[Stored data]
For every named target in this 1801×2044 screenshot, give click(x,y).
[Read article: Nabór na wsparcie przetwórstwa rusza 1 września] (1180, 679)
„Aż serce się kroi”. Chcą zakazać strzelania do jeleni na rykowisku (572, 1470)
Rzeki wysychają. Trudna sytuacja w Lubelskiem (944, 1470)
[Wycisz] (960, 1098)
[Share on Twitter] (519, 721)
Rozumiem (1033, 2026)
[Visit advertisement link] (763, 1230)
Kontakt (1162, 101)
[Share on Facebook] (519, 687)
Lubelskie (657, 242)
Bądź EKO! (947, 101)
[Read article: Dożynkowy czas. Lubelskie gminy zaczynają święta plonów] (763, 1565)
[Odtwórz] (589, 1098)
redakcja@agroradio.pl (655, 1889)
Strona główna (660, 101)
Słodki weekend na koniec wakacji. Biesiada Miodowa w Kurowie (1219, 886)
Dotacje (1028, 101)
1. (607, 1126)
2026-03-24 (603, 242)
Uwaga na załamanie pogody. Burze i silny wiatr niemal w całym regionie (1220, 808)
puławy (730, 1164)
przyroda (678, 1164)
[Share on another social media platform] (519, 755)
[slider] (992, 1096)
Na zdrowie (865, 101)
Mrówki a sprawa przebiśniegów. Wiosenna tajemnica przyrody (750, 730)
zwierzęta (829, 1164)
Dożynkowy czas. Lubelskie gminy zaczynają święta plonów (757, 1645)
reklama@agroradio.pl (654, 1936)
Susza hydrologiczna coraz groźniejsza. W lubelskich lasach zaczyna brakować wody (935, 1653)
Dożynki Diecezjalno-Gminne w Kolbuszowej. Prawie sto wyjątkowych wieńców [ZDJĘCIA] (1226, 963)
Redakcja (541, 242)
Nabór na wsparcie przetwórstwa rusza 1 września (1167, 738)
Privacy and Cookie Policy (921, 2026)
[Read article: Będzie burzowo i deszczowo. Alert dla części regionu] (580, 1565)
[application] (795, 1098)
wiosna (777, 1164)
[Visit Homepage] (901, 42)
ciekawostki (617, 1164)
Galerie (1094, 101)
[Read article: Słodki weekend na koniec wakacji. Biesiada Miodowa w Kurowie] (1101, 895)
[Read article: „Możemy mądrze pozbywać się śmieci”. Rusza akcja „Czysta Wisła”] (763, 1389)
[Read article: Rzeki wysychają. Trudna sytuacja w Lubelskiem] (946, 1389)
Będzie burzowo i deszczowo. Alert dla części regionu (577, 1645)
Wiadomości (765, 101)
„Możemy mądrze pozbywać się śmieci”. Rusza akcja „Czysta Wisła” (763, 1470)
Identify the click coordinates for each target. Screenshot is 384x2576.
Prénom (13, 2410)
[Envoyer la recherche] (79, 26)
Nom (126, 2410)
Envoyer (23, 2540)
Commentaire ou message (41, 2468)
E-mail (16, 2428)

EXERCISE AIM. Which lines of the records contain the word "Read"? Copy each of them.

SOLVED PROBLEM.
[Read article: Nabór na wsparcie przetwórstwa rusza 1 września] (1180, 679)
[Read article: Dożynkowy czas. Lubelskie gminy zaczynają święta plonów] (763, 1565)
[Read article: Będzie burzowo i deszczowo. Alert dla części regionu] (580, 1565)
[Read article: Słodki weekend na koniec wakacji. Biesiada Miodowa w Kurowie] (1101, 895)
[Read article: „Możemy mądrze pozbywać się śmieci”. Rusza akcja „Czysta Wisła”] (763, 1389)
[Read article: Rzeki wysychają. Trudna sytuacja w Lubelskiem] (946, 1389)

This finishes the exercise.